*** Records for this exercise ***

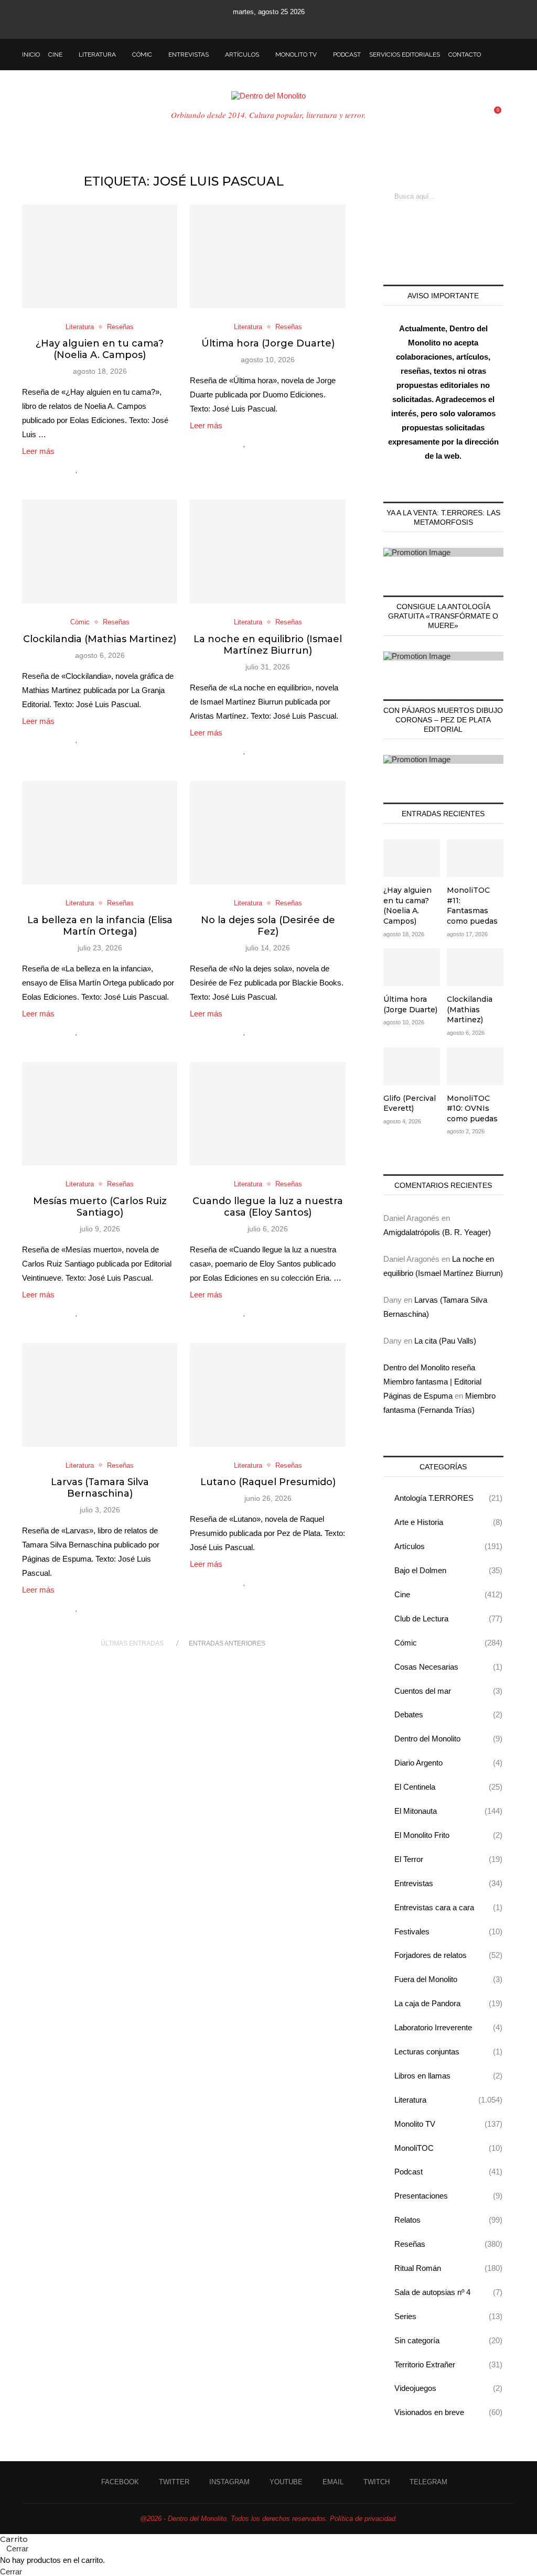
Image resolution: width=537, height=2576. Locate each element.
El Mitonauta (448, 1810)
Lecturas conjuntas (448, 2051)
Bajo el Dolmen (448, 1570)
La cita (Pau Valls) (445, 1340)
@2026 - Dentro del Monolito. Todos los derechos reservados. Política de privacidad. (269, 2519)
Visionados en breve (448, 2412)
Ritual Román (448, 2268)
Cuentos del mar (448, 1690)
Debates (448, 1714)
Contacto (464, 54)
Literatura (97, 54)
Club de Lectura (448, 1618)
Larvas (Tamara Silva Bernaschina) (100, 1487)
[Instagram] (254, 25)
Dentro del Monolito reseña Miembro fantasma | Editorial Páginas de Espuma (432, 1381)
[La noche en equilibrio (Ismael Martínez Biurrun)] (267, 551)
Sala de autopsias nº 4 (448, 2292)
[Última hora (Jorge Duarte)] (267, 256)
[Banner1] (443, 552)
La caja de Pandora (448, 2003)
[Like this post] (77, 468)
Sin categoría (448, 2340)
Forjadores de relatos (448, 1955)
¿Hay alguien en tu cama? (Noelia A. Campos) (100, 349)
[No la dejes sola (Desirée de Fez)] (267, 833)
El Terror (448, 1859)
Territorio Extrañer (448, 2364)
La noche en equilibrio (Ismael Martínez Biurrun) (268, 644)
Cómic (142, 54)
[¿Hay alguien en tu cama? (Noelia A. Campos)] (99, 256)
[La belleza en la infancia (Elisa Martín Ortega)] (99, 833)
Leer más (38, 451)
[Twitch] (296, 25)
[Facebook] (226, 25)
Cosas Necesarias (448, 1666)
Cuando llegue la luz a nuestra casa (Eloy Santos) (267, 1206)
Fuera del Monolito (448, 1979)
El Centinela (448, 1786)
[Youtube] (268, 25)
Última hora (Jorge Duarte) (268, 343)
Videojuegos (448, 2388)
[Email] (282, 25)
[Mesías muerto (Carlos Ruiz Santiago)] (99, 1114)
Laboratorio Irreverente (448, 2027)
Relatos (448, 2219)
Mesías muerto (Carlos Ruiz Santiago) (100, 1206)
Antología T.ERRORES (448, 1497)
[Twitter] (240, 25)
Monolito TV (296, 54)
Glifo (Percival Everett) (409, 1103)
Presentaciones (448, 2195)
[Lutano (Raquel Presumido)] (267, 1395)
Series (448, 2316)
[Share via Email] (121, 468)
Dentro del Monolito (448, 1738)
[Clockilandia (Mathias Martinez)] (99, 551)
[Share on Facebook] (88, 468)
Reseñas (448, 2243)
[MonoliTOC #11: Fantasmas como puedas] (475, 858)
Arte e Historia (448, 1522)
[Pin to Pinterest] (110, 468)
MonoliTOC (448, 2148)
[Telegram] (311, 25)
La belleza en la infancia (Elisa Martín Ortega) (100, 925)
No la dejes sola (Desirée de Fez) (268, 925)
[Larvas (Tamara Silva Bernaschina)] (99, 1395)
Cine (55, 54)
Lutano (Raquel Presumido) (268, 1482)
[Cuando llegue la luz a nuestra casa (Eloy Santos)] (267, 1114)
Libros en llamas (448, 2075)
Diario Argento (448, 1762)
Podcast (347, 54)
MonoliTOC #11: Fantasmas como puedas (472, 905)
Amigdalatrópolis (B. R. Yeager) (437, 1232)
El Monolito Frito (448, 1835)
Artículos (242, 54)
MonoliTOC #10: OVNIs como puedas (472, 1108)
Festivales (448, 1931)
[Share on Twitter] (99, 468)
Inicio (31, 54)
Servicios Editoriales (404, 54)
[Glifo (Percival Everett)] (411, 1066)
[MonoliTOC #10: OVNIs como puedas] (475, 1066)
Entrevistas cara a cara (448, 1907)
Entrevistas (188, 54)
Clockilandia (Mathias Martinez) (99, 639)
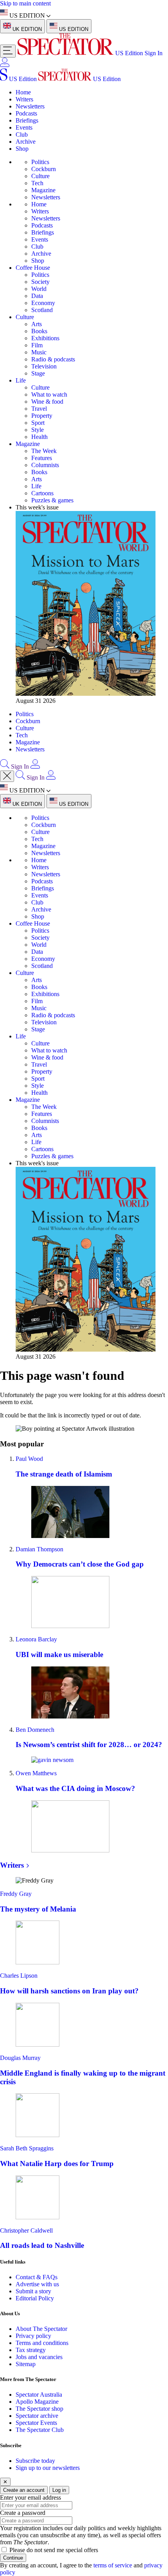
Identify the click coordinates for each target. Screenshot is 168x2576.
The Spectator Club (40, 2429)
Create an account (24, 2490)
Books (39, 331)
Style (37, 429)
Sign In (154, 53)
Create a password (22, 2512)
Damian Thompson (39, 1549)
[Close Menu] (7, 776)
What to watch (49, 394)
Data (37, 295)
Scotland (42, 310)
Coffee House (33, 267)
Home (23, 92)
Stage (38, 373)
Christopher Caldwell (26, 2230)
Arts (36, 324)
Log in (59, 2490)
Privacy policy (33, 2335)
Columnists (45, 465)
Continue (13, 2558)
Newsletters (30, 106)
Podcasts (26, 113)
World (38, 288)
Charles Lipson (19, 1975)
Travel (39, 408)
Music (38, 352)
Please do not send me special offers (53, 2550)
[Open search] (4, 766)
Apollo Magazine (37, 2401)
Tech (37, 183)
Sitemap (26, 2364)
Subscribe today (35, 2460)
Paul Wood (29, 1458)
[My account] (4, 64)
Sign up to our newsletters (48, 2467)
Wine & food (47, 401)
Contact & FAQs (36, 2277)
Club (22, 134)
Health (39, 436)
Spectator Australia (39, 2394)
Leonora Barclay (36, 1639)
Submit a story (33, 2291)
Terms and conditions (42, 2343)
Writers (24, 99)
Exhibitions (45, 338)
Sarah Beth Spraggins (27, 2148)
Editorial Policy (35, 2298)
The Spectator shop (39, 2408)
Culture (40, 176)
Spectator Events (36, 2422)
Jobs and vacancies (39, 2357)
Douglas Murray (20, 2057)
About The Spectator (41, 2328)
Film (37, 345)
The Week (44, 451)
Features (41, 458)
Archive (26, 141)
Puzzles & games (52, 500)
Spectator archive (37, 2415)
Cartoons (42, 493)
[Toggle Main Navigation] (8, 51)
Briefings (27, 120)
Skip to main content (25, 3)
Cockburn (43, 169)
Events (24, 127)
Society (40, 281)
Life (21, 380)
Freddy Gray (16, 1893)
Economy (43, 303)
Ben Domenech (35, 1729)
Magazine (43, 190)
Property (41, 415)
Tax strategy (31, 2350)
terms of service (112, 2565)
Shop (22, 148)
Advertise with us (37, 2284)
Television (44, 366)
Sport (38, 422)
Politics (40, 162)
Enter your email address (30, 2497)
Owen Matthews (36, 1773)
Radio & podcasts (53, 359)
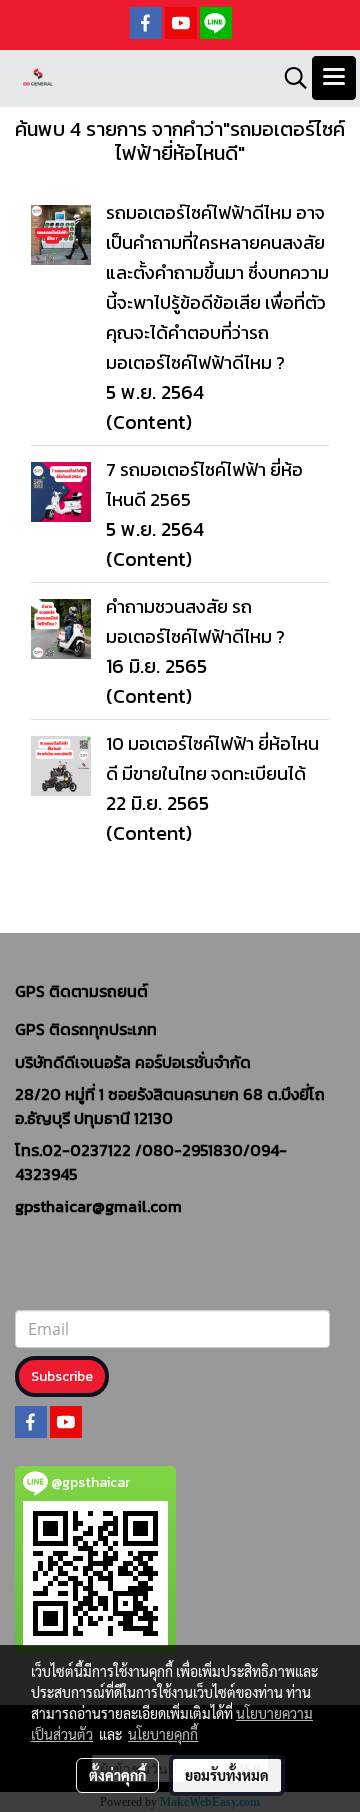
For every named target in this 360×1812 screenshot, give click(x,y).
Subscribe (62, 1376)
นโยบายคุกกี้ (163, 1734)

*** End of Records for this exercise ***

What the task asks
Set down, from the entries above, exactly the lines from the one with "Campos) (100, 349)" up to and including the one with "Relatos (448, 2219)", and no other lines.

Exercise answer
¿Hay alguien en tu cama? (Noelia A. Campos) (100, 349)
[No la dejes sola (Desirée de Fez)] (267, 833)
El Terror (448, 1859)
Territorio Extrañer (448, 2364)
La noche en equilibrio (Ismael Martínez Biurrun) (268, 644)
Cómic (142, 54)
[¿Hay alguien en tu cama? (Noelia A. Campos)] (99, 256)
[La belleza en la infancia (Elisa Martín Ortega)] (99, 833)
Leer más (38, 451)
[Twitch] (296, 25)
[Facebook] (226, 25)
Cosas Necesarias (448, 1666)
Cuando llegue la luz a nuestra casa (Eloy Santos) (267, 1206)
Fuera del Monolito (448, 1979)
El Centinela (448, 1786)
[Youtube] (268, 25)
Última hora (Jorge Duarte) (268, 343)
Videojuegos (448, 2388)
[Email] (282, 25)
[Mesías muerto (Carlos Ruiz Santiago)] (99, 1114)
Laboratorio Irreverente (448, 2027)
Relatos (448, 2219)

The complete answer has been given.